Das Label RAMÉE wurde im Jahre 2004 von Rainer Arndt gegründet.
In den ersten vier Jahren seiner Existenz hat sich RAMÉE bereits als eine vielbeachtete Marke am CD-Markt der Alten Musik etabliert. Etliche Veröffentlichungen des noch kleinen Katalogs haben das Lob von Fachpresse und Publikum gefunden und sind mit Preisen prämiert worden. Sechs bis acht »handverlesene« Produktionen pro Jahr des Ein-Mann-Betriebes konzentrieren sich vor allem auf selten oder noch nicht eingespielte Literatur der Alten Musik oder auf bekanntere Werke in neuen und ungewöhnlichen Interpretationen.

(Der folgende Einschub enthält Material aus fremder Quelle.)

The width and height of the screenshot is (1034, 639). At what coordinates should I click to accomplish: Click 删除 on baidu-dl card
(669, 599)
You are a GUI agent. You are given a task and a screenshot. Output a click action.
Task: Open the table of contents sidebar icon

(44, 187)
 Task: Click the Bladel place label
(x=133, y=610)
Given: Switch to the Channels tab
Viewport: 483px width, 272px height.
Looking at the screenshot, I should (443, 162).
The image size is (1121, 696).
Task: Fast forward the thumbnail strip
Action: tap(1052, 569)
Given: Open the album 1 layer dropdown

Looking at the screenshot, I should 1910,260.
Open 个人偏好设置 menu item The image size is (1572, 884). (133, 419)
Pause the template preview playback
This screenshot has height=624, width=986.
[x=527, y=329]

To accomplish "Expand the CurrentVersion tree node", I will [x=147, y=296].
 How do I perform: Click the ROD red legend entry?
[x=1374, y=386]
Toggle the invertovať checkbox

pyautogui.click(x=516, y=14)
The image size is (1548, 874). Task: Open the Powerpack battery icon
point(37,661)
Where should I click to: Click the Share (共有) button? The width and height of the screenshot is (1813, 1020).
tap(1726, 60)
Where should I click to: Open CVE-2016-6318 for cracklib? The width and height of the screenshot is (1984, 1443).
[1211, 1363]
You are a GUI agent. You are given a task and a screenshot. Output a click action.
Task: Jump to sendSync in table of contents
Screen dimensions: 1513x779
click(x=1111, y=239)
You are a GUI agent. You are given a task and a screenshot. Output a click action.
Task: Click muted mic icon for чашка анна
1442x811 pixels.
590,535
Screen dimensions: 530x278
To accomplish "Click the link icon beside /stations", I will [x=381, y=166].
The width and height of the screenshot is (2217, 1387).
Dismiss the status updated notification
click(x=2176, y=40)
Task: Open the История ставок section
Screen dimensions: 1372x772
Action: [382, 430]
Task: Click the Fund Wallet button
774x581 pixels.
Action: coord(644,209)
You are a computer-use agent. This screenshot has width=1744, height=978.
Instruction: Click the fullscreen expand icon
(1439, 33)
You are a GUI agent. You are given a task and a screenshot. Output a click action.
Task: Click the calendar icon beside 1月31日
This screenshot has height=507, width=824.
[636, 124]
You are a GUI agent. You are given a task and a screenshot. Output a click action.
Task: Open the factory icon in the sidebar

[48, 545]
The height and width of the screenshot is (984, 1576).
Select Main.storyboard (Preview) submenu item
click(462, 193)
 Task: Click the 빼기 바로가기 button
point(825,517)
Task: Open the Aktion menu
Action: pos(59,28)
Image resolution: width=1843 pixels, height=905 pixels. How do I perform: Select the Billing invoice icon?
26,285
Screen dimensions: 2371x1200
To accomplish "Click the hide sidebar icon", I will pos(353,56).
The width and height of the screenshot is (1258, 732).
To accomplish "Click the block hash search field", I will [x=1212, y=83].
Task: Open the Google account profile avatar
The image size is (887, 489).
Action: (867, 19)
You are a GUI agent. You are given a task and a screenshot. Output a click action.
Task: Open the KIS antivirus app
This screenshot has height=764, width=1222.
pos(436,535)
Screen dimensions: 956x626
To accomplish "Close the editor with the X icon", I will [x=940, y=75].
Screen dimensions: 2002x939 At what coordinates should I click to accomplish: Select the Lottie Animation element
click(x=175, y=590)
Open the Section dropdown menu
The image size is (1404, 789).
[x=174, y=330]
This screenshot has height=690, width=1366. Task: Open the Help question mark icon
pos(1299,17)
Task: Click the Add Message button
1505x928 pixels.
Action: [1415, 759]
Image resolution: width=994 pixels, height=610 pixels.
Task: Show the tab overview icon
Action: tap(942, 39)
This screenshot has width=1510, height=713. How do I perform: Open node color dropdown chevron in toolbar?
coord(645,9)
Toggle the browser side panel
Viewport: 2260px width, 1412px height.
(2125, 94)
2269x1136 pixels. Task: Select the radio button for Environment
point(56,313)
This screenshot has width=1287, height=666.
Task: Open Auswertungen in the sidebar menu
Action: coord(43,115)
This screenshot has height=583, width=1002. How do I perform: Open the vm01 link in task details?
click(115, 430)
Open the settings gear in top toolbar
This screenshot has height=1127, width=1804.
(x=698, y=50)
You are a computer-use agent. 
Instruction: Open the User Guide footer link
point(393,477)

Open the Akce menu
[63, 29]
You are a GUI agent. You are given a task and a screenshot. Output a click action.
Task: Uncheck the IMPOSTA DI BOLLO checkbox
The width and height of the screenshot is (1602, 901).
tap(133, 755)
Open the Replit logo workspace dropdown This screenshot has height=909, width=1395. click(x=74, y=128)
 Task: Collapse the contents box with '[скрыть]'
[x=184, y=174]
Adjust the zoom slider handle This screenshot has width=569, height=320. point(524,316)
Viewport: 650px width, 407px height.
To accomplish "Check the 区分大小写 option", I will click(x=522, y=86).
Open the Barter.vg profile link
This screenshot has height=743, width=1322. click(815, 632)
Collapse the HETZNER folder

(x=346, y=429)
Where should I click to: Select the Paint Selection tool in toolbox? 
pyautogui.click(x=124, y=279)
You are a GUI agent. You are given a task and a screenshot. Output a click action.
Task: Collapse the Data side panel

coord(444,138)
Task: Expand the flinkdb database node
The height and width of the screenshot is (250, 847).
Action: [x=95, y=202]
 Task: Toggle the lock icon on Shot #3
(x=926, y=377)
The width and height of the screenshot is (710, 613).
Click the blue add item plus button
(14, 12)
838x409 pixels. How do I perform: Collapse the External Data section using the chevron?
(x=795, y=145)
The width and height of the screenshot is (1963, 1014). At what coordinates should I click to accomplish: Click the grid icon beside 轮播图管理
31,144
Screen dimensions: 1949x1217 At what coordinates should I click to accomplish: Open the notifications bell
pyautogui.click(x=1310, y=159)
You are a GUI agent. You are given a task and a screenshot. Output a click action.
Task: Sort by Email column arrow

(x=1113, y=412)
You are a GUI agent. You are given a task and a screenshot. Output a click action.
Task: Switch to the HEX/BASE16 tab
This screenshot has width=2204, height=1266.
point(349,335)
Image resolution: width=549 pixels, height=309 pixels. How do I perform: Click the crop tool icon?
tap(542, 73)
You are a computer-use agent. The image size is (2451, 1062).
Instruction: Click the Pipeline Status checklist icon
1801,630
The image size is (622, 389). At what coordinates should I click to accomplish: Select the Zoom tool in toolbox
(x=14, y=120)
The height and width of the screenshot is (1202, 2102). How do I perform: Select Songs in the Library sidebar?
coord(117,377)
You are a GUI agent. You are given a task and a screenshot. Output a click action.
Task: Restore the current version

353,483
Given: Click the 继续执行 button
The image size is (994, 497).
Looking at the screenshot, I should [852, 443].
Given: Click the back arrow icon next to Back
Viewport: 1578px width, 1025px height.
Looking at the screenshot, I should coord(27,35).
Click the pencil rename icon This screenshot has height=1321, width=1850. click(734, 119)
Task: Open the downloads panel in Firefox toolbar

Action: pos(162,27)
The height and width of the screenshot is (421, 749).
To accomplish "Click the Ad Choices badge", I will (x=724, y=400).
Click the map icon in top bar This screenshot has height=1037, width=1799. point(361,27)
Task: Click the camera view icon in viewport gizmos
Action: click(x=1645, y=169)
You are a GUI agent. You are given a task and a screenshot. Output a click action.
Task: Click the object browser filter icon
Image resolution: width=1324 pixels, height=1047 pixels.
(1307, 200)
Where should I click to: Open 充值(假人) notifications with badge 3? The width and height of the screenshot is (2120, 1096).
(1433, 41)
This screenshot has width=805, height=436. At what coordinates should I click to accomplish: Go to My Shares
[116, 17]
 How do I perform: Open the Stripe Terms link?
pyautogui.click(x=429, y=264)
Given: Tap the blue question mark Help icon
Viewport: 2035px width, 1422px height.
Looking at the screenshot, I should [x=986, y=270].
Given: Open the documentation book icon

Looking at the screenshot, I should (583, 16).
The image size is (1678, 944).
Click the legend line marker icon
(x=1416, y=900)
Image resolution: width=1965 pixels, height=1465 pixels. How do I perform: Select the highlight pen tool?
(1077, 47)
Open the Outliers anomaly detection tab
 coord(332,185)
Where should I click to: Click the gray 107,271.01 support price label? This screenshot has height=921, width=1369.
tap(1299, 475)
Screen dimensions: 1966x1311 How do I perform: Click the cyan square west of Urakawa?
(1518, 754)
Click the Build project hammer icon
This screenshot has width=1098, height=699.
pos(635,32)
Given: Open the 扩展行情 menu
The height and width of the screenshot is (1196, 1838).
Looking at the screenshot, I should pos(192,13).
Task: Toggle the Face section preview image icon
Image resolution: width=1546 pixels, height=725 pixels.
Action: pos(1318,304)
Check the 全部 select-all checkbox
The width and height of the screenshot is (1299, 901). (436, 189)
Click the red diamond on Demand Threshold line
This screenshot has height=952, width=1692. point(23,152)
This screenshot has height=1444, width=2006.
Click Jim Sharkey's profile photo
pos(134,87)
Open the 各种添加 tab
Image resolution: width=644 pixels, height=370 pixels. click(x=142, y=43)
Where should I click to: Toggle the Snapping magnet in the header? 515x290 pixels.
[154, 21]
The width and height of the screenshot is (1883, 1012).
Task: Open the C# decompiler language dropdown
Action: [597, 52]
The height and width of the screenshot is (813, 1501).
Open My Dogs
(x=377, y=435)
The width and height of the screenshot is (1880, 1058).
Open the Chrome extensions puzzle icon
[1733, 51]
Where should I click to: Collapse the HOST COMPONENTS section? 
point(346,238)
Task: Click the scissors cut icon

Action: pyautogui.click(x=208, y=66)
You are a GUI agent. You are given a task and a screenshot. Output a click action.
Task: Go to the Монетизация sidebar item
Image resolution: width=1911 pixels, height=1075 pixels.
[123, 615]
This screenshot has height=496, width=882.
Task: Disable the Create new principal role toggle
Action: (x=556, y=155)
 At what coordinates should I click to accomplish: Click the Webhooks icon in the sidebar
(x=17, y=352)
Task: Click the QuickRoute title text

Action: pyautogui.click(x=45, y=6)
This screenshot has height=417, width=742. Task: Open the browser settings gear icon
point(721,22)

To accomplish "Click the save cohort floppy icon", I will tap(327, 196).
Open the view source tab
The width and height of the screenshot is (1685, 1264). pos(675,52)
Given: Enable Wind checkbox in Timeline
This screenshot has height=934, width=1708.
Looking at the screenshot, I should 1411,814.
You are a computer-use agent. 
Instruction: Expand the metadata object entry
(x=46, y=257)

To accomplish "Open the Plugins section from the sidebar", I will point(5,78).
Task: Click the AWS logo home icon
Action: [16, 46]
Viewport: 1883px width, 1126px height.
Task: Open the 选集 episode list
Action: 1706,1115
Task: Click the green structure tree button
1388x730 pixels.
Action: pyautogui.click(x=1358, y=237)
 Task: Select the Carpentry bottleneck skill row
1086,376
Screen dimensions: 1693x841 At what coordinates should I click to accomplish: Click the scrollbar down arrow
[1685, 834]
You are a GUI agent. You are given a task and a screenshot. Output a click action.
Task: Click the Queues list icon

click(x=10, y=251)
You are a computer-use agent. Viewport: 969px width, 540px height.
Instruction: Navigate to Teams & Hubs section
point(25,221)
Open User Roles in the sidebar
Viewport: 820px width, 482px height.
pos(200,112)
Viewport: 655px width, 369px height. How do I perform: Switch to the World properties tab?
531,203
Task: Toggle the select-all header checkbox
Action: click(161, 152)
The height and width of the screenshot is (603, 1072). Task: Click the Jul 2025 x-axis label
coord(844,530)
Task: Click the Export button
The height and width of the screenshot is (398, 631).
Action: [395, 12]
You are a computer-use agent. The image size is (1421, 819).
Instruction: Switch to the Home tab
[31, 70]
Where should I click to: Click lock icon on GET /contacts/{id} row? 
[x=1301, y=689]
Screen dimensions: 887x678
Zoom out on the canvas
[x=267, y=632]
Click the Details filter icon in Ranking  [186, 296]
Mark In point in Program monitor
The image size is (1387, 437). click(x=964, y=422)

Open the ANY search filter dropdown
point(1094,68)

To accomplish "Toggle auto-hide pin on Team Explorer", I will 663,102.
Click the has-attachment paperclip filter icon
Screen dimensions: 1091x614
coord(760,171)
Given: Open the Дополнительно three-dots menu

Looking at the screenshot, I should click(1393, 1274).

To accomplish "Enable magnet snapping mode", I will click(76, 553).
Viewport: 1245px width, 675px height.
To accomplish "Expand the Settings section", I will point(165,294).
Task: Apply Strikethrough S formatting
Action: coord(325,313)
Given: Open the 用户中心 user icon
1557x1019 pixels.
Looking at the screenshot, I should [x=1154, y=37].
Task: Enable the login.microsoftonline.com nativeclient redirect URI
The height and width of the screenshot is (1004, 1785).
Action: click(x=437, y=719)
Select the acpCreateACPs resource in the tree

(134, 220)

Dabei werden nicht nur höchste Ansprüche an die Aufnahme selbst gestellt, sondern ebenso an die graphischen und taktilen Eigenschaften der Hülle sowie an die literarische und wissenschaftliche Qualität des Textheftes: RAMÉE-CDs sollen poetische Objekte als Ganzes sein, denn das Vergnügen des Ohres ist untrennbar mit dem des Auges und der Hand verbunden. Eine Edition für anspruchsvolle Liebhaber guter Musik!